_EXTRAIT:_
Notre présence à cette conférence se justifie par le fait que du point de vue du Conseil national de la révolution, il existe deux langues françaises : la langue française parlée par les Français de l'hexagone et la langue française parlée dans les cinq continents.
C'est pour contribuer à l'enrichissement de ce français universalisé que nous entendons apporter notre participation et apprécier en quoi la langue française nous rapproche davantage des autres. Et c'est pour cette raison que je voudrais remercier très sincèrement les autorités françaises de cette heureuse initiative.
C'est par l'intermédiaire de la langue française qu'avec d'autres frères africains nous analysons nos situations respectives et cherchons à conjuguer nos efforts pour des luttes communes.
C'est par l'intermédiaire de la langue française que nous avons communié avec la lutte du peuple vietnamien et parvenons à mieux comprendre le cri du peuple calédonien.
C'est par la langue française que nous découvrons les richesses de la culture européenne, et défendons les droits de nos travailleurs émigrés.
C'est par l'intermédiaire de la langue française que nous lisons les grands éducateurs du prolétariat et tous ceux qui, de façon utopique ou scientifique, ont mis leur plume au service de la lutte des classes.
C'est enfin en français que nous chantons l'Internationale, hymne des opprimés, des « damnés de la terre ».

_DONNÉES SOURCES:_

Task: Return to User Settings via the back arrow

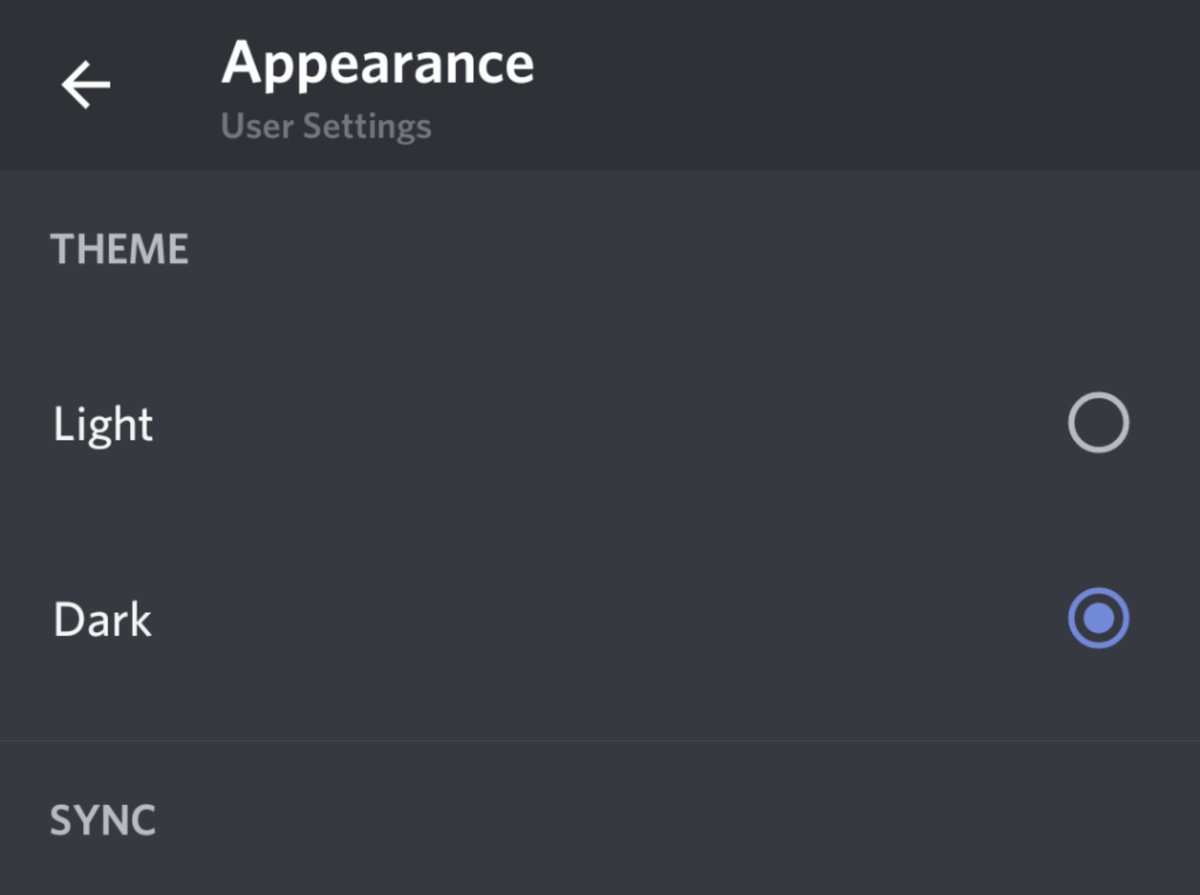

_CONSIGNE:_
Reproduisez tel quel le passage de l'extrait sur la langue française qui s'ouvre sur les mots contenant "Notre présence à" et se clôt sur "des luttes communes.".

_RÉPONSE:_
Notre présence à cette conférence se justifie par le fait que du point de vue du Conseil national de la révolution, il existe deux langues françaises : la langue française parlée par les Français de l'hexagone et la langue française parlée dans les cinq continents.
C'est pour contribuer à l'enrichissement de ce français universalisé que nous entendons apporter notre participation et apprécier en quoi la langue française nous rapproche davantage des autres. Et c'est pour cette raison que je voudrais remercier très sincèrement les autorités françaises de cette heureuse initiative.
C'est par l'intermédiaire de la langue française qu'avec d'autres frères africains nous analysons nos situations respectives et cherchons à conjuguer nos efforts pour des luttes communes.